L’évaluation de la formation doit se cantonner à celle de la satisfaction des apprenants ?
Antoine Amiel : La satisfaction est évidemment un aspect important de l'évaluation de la formation mais elle donne peu d'indications sur le transfert en situation de travail et les compétences. L'un des problèmes de l'évaluation de la formation est qu'elle pose des questions sur la satisfaction en prétendant évaluer le développement des compétences, ce qui revient à demander à un végétarien ce qu'il pense d'un os à moelle. Il faut appeler un chat un chat : demander leur avis aux apprenants fait partie d'une démarche qualité, d'une culture orientée client, c'est essentiel. Mais ce n'est pas évaluer des compétences.
Faut-il évaluer l’impact de la formation sur le développement des compétences, voire sur la performance opérationnelle des apprenants ?
Antoine Amiel : Lorsque j'ai lancé Learn Assembly, j'ai été très surpris de voir que le lien entre les SIRH ou outils de déclaration de compétences et l'offre de learning n'était pas systématique, même de manière artisanale. Pour nous, tout dispositif pédagogique doit inclure a minima un auto-positionnement amont et aval des apprenants : cela lui permet d'être réellement acteur de son parcours. Par contre, aller jusqu'à évaluer performance opérationnelle me semble un peu risqué : il y a trop de facteurs en jeu et le learning doit aussi rester un acte gratuit, un cadeau offert aux collaborateurs pour leur employabilité. Les KPI, c'est bien, mais attention à l'overdose.
Par ailleurs, on peut constater que l'évaluation est encore trop tournée vers le "training", c'est-à-dire la formation formelle (e-learning et présentiel). La preuve, on parle d'évaluation de la formation et non d'évaluation de la culture apprenante ou de l'apprentissage. C'est normal, puisque les entreprises ne considèrent pas encore totalement les pratiques informelles de learning comme des moments d'apprentissage crédibles. L'évaluation ne fait que reproduire une vision qui se limite à l'apprentissage formel. Chez Learn Assembly, nous pensons qu'il faut changer de paradigme en évaluant la culture learning des organisations, plus que leurs formations.
Évaluer les apprentissages informels, n’est-ce pas prendre le risque de les dénaturer par un formalisme qu’on doit réserver aux formations structurées ?
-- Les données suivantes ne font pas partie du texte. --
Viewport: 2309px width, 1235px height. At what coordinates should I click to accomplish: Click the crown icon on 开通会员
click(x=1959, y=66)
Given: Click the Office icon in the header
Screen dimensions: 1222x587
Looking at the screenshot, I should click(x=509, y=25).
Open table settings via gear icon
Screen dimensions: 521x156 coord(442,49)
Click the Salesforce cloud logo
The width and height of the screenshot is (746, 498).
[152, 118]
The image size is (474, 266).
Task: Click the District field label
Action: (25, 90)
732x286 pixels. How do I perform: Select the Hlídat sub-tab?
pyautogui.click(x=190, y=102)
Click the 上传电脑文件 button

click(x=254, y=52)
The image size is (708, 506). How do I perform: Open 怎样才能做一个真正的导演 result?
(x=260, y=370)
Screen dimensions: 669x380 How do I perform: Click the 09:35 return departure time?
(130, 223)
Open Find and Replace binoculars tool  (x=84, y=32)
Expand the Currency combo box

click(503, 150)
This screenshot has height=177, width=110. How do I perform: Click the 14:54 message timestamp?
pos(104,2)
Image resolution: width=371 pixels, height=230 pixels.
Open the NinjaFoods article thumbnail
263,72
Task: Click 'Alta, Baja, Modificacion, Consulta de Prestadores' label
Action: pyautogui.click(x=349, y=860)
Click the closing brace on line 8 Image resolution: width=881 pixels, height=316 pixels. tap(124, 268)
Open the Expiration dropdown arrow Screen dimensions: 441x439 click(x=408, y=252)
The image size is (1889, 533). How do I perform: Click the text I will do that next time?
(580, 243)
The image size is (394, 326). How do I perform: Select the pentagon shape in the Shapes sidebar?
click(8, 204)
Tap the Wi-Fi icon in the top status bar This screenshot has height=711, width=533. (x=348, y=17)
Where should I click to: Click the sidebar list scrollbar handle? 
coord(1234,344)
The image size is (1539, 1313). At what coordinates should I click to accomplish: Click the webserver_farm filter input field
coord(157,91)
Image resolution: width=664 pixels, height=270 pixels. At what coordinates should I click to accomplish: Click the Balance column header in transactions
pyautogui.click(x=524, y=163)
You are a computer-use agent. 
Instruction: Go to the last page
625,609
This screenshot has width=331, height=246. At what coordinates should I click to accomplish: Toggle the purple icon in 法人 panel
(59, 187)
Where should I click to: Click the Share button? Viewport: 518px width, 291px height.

Antoine Amiel : L'un n'empêche pas l'autre ! Les modalités peuvent et doivent se superposer en fonction des objectifs pédagogiques, du nombre de personnes à former, de leur emplacement géographique etc... Avant d'évaluer les apprentissages informels, commençons par les outiller, les valoriser, les légitimer. C'est ce que nous essayons de faire en intégrant les moments informels dans la conception des expériences pédagogiques que nous proposons. On peut proposer des séquences de mentorat dans un dispositif classique par exemple.
Quelle est la part des managers dans l’évaluation de la formation ?
Antoine Amiel : Aujourd'hui, elle reste malheureusement très faible. Nous avons récemment conçu un dispositif pour développer la posture coach et développeur de compétences des managers, mais ce type d'initiative reste assez rare. Peu de nos clients ont ce volontarisme. Dans le monde du travail actuel, les managers sont débordés, soumis à des objectifs court-terme et long-terme. Seuls ceux qui ont une vraie fibre manager coach s'impliquent, ce qui est regrettable.
Quelle approche pour s’assurer qu’ils interviennent de façon pertinente ?
Antoine Amiel : Nous proposons via notre solution Learning Boost une cartographie de la maturité d'apprentissage des entreprises via une questionnaire individuel sur l'agilité d'apprentissage. Les managers de pôles reçoivent un rapport sur leurs équipes, avec un plan d'action pour développer la culture learning. Les rapports sont bien sur anonymisés car Learning Boost est une solution de développement de la capacité à apprendre et pas d'évaluation des collaborateurs. Les managers que nous outillons sont heureux d'avoir un référentiel et des plans d'actions concrets pour développer leurs équipes. Cela leur fait gagner du temps et les valorise. Trop souvent, on leur demande d'être proactifs dans le développement des compétences, sans les accompagner concrètement.
L’évaluation est-elle selon vous une composante de l’organisation apprenante / de la culture d’employabilité ?
Antoine Amiel : Disons que pour aller quelque part, il peut être utile de savoir d’où l'on vient. Et qu'évaluer sa culture learning permet de se donner des objectifs réalistes et concrets. Lorsque nous évaluons la culture learning, nous intégrons des dimensions organisationnelles, process, culturelles et bien sur learning. L'employabilité est un sujet très complexe, encore assez anxiogène. Nous pensons qu'il est important d'avoir une cartographie concrète sur sa culture learning, pour pouvoir la développer. Nous lançons d'ailleurs un baromètre des entreprises apprenantes pour valoriser les meilleures initiatives.